▸ Action item: When you reach the line containing "Instruction: Select the Auto-évaluation tab" in the entries below, start writing out each line exactly, and stop after the line containing "Task: Expand the 优惠券 coupon dropdown".

- - -

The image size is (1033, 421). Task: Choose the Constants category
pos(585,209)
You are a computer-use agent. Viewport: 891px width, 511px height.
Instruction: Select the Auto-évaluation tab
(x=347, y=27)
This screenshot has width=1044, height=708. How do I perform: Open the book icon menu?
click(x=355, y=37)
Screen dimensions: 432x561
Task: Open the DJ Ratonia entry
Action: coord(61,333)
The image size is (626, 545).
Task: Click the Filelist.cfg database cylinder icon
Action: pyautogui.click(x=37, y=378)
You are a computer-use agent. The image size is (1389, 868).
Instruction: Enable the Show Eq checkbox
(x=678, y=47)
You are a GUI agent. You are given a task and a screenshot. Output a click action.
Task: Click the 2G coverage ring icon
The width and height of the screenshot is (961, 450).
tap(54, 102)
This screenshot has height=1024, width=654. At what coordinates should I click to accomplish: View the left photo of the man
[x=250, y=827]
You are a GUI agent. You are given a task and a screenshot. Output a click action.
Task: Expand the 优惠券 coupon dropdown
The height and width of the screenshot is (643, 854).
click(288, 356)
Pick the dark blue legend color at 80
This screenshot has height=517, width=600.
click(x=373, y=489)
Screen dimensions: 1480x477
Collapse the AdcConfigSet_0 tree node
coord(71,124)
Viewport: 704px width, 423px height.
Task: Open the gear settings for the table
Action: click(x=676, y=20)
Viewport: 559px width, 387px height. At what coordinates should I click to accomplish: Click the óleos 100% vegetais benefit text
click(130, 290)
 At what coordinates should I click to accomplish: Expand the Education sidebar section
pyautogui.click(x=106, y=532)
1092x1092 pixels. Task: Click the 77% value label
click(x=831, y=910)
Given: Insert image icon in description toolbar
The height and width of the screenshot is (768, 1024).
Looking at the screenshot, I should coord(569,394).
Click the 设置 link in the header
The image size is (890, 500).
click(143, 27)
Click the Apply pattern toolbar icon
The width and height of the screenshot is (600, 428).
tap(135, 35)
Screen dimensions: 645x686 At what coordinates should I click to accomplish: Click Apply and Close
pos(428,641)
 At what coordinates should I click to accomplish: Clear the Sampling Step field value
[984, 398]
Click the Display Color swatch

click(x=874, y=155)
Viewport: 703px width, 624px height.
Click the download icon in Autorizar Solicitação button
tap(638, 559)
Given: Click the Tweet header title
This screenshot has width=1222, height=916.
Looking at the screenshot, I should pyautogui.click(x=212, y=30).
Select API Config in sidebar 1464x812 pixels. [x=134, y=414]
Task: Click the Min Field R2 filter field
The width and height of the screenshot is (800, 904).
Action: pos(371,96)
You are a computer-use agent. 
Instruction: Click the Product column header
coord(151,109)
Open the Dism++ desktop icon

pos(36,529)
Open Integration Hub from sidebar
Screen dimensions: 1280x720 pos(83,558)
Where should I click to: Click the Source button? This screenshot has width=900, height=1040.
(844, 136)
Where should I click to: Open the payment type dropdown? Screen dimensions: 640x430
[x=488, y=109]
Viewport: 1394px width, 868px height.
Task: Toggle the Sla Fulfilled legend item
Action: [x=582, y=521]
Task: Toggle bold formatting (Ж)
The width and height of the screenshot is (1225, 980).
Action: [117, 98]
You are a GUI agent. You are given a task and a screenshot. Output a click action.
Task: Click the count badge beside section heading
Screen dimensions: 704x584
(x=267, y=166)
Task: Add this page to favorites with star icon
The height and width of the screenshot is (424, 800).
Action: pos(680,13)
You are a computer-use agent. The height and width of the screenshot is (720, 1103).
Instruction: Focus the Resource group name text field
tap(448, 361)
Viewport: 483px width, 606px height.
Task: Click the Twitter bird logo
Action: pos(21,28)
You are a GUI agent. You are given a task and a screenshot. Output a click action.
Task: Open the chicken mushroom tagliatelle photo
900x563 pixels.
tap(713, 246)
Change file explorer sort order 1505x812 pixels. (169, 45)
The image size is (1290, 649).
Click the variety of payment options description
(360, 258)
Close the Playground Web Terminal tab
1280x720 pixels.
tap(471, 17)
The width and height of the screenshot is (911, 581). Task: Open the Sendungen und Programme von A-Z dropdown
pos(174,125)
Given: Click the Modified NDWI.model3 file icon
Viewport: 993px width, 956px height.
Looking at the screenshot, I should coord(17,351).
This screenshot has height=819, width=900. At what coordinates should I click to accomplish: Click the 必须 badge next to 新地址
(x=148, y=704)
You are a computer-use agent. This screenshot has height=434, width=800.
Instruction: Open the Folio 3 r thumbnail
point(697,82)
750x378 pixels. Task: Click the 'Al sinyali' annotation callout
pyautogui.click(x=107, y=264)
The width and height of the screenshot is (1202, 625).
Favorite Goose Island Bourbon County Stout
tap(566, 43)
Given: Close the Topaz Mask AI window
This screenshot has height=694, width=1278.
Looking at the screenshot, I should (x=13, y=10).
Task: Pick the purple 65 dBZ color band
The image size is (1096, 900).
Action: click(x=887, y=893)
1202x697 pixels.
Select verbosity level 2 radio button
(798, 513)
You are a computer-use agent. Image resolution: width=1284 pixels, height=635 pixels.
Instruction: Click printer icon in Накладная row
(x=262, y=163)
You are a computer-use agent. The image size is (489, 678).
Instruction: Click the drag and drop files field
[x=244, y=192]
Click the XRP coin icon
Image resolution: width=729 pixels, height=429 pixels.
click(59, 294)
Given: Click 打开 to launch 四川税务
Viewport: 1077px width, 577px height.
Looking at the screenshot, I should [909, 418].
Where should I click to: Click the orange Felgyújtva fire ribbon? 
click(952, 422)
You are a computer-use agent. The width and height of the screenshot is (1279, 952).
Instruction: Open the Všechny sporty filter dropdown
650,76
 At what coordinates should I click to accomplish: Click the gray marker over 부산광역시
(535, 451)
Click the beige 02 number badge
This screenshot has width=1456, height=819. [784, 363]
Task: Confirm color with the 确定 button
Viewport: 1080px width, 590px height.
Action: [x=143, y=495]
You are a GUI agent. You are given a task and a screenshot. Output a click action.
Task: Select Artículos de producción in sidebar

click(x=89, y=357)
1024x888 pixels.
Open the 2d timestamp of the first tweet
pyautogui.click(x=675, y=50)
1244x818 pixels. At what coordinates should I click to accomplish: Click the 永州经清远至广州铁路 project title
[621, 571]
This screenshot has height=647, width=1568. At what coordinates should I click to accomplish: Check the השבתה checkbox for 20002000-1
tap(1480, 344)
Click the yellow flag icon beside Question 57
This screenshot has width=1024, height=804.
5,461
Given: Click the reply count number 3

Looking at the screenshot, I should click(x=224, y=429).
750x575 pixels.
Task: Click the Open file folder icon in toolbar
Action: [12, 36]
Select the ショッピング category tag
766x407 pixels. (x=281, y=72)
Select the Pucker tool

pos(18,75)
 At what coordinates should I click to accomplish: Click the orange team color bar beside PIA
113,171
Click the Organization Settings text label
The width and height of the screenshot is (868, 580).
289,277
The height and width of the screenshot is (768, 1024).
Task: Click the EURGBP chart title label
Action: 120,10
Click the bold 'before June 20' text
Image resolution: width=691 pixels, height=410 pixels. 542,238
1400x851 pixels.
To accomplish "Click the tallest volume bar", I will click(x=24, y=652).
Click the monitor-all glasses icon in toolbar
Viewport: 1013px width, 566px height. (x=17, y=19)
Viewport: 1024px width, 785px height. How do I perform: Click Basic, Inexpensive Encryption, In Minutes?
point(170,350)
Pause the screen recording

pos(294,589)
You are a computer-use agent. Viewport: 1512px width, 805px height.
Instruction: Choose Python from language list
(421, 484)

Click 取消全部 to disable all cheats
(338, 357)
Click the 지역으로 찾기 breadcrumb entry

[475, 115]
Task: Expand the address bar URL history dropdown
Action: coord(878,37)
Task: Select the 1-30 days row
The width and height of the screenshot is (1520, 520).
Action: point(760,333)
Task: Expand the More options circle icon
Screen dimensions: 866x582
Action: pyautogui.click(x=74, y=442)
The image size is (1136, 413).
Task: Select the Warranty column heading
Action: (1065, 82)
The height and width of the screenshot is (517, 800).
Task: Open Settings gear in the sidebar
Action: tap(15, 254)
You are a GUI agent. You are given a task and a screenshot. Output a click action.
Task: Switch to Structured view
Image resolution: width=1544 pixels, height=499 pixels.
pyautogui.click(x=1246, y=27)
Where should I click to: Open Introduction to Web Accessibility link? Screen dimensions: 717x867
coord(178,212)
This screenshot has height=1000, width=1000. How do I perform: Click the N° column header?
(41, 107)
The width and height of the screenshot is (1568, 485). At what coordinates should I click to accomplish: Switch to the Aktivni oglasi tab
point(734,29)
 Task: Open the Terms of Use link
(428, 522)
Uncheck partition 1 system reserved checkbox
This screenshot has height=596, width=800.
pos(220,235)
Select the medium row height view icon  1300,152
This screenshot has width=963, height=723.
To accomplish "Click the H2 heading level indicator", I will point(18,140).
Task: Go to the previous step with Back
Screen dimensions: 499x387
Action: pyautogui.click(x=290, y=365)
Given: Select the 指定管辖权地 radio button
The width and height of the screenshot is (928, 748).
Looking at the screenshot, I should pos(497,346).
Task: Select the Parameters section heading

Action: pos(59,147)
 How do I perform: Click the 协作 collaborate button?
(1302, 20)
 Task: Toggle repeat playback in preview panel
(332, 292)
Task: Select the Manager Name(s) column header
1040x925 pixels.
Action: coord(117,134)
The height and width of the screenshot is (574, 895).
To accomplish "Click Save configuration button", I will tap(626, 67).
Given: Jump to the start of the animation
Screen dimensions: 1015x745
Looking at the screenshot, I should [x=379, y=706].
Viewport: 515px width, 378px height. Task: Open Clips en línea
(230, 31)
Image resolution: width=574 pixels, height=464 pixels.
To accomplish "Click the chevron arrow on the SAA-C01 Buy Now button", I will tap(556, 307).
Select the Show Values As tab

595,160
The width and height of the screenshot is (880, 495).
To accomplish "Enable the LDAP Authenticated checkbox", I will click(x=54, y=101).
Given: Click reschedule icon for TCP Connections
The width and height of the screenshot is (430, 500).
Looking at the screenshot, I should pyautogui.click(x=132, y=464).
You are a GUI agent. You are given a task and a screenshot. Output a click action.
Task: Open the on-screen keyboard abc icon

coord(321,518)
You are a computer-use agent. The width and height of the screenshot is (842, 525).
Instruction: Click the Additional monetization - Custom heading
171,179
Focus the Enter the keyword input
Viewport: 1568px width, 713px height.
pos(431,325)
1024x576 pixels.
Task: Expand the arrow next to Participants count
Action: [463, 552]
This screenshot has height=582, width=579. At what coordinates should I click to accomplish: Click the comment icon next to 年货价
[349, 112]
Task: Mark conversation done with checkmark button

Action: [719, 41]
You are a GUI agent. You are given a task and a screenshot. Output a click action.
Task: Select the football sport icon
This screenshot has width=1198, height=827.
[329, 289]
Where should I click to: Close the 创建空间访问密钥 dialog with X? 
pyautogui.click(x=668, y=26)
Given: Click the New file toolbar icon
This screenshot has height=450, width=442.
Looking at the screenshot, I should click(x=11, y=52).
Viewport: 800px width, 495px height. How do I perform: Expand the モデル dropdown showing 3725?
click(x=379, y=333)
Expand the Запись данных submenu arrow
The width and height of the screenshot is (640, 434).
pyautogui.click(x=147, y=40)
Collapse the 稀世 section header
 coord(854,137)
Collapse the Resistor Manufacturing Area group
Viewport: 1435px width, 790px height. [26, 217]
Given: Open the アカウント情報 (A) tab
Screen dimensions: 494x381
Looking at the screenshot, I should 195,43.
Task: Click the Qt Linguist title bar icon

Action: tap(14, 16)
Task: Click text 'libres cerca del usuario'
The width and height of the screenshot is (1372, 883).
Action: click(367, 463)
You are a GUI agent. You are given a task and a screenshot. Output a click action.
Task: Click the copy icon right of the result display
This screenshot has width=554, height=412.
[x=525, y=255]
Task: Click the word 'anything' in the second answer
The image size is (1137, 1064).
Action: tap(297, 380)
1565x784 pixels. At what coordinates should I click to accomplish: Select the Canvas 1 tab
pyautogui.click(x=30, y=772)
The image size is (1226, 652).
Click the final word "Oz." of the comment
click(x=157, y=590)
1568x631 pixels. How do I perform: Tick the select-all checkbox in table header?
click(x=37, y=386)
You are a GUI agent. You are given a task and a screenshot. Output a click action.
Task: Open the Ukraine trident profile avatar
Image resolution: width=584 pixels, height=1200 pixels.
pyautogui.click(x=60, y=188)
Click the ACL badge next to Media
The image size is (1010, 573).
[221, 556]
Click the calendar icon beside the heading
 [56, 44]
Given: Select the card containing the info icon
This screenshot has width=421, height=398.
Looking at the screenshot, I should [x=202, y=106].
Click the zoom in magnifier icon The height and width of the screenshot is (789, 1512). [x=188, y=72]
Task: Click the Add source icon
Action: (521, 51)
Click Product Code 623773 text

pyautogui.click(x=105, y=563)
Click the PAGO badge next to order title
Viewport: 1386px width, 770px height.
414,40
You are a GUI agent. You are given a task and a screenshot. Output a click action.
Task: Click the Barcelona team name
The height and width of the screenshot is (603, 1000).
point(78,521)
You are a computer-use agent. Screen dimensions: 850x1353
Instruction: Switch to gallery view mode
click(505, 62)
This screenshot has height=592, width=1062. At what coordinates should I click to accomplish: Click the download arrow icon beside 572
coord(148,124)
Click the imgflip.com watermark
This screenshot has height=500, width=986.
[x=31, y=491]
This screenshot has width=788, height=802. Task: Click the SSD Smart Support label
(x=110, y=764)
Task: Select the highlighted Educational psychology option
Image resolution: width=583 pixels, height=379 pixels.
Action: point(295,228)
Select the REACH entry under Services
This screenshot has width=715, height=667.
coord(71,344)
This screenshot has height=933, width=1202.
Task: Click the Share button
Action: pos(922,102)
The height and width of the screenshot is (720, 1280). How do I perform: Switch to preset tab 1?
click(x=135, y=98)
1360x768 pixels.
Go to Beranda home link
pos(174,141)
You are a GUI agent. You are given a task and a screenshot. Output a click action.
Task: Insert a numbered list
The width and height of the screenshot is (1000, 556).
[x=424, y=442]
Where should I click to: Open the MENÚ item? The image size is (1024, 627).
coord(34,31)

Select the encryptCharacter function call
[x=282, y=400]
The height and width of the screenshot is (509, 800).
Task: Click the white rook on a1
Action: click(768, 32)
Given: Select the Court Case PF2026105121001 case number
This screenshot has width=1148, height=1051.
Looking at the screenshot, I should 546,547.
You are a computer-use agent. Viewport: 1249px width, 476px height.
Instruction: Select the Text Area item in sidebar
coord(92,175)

- - -

▸ Task result:
Instruction: Select the Auto-évaluation tab
(x=347, y=27)
This screenshot has width=1044, height=708. How do I perform: Open the book icon menu?
click(x=355, y=37)
Screen dimensions: 432x561
Task: Open the DJ Ratonia entry
Action: coord(61,333)
The image size is (626, 545).
Task: Click the Filelist.cfg database cylinder icon
Action: pyautogui.click(x=37, y=378)
You are a computer-use agent. The image size is (1389, 868).
Instruction: Enable the Show Eq checkbox
(x=678, y=47)
You are a GUI agent. You are given a task and a screenshot. Output a click action.
Task: Click the 2G coverage ring icon
The width and height of the screenshot is (961, 450).
tap(54, 102)
This screenshot has height=1024, width=654. At what coordinates should I click to accomplish: View the left photo of the man
[x=250, y=827]
You are a GUI agent. You are given a task and a screenshot. Output a click action.
Task: Expand the 优惠券 coupon dropdown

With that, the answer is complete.